> Task instructions
The entire listing below needs to be transcribed word for word.

> Data provided
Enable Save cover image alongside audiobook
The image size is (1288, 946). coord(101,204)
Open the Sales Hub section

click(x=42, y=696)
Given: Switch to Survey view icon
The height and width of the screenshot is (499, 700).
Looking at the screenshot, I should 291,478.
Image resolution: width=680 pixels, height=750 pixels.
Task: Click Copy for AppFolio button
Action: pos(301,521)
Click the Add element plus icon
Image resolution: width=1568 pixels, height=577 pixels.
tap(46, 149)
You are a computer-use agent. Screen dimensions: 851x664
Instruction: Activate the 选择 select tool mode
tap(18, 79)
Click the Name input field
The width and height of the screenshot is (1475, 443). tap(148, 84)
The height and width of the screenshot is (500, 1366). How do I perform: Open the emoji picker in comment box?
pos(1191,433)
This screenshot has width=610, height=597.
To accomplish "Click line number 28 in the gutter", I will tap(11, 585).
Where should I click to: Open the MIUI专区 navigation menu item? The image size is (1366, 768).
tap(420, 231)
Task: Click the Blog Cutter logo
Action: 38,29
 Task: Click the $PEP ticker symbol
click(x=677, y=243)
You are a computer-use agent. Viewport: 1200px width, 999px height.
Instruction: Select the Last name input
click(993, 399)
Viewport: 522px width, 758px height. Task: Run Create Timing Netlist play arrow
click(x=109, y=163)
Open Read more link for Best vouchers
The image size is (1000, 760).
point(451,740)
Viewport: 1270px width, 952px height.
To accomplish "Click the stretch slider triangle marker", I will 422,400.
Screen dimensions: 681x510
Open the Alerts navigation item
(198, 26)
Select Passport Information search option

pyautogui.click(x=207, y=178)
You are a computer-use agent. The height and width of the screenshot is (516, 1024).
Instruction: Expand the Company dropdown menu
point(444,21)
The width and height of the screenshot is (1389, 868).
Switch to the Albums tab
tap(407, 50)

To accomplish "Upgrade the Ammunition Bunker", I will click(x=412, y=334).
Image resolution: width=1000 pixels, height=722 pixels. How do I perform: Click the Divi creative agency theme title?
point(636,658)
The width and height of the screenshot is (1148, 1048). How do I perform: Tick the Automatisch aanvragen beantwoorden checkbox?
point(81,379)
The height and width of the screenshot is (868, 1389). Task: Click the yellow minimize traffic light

> Reply to the task
Enable Save cover image alongside audiobook
The image size is (1288, 946). coord(101,204)
Open the Sales Hub section

click(x=42, y=696)
Given: Switch to Survey view icon
The height and width of the screenshot is (499, 700).
Looking at the screenshot, I should 291,478.
Image resolution: width=680 pixels, height=750 pixels.
Task: Click Copy for AppFolio button
Action: pos(301,521)
Click the Add element plus icon
Image resolution: width=1568 pixels, height=577 pixels.
tap(46, 149)
You are a computer-use agent. Screen dimensions: 851x664
Instruction: Activate the 选择 select tool mode
tap(18, 79)
Click the Name input field
The width and height of the screenshot is (1475, 443). tap(148, 84)
The height and width of the screenshot is (500, 1366). How do I perform: Open the emoji picker in comment box?
pos(1191,433)
This screenshot has width=610, height=597.
To accomplish "Click line number 28 in the gutter", I will tap(11, 585).
Where should I click to: Open the MIUI专区 navigation menu item? The image size is (1366, 768).
tap(420, 231)
Task: Click the Blog Cutter logo
Action: 38,29
 Task: Click the $PEP ticker symbol
click(x=677, y=243)
You are a computer-use agent. Viewport: 1200px width, 999px height.
Instruction: Select the Last name input
click(993, 399)
Viewport: 522px width, 758px height. Task: Run Create Timing Netlist play arrow
click(x=109, y=163)
Open Read more link for Best vouchers
The image size is (1000, 760).
point(451,740)
Viewport: 1270px width, 952px height.
To accomplish "Click the stretch slider triangle marker", I will 422,400.
Screen dimensions: 681x510
Open the Alerts navigation item
(198, 26)
Select Passport Information search option

pyautogui.click(x=207, y=178)
You are a computer-use agent. The height and width of the screenshot is (516, 1024).
Instruction: Expand the Company dropdown menu
point(444,21)
The width and height of the screenshot is (1389, 868).
Switch to the Albums tab
tap(407, 50)

To accomplish "Upgrade the Ammunition Bunker", I will click(x=412, y=334).
Image resolution: width=1000 pixels, height=722 pixels. How do I perform: Click the Divi creative agency theme title?
point(636,658)
The width and height of the screenshot is (1148, 1048). How do I perform: Tick the Automatisch aanvragen beantwoorden checkbox?
point(81,379)
The height and width of the screenshot is (868, 1389). Task: Click the yellow minimize traffic light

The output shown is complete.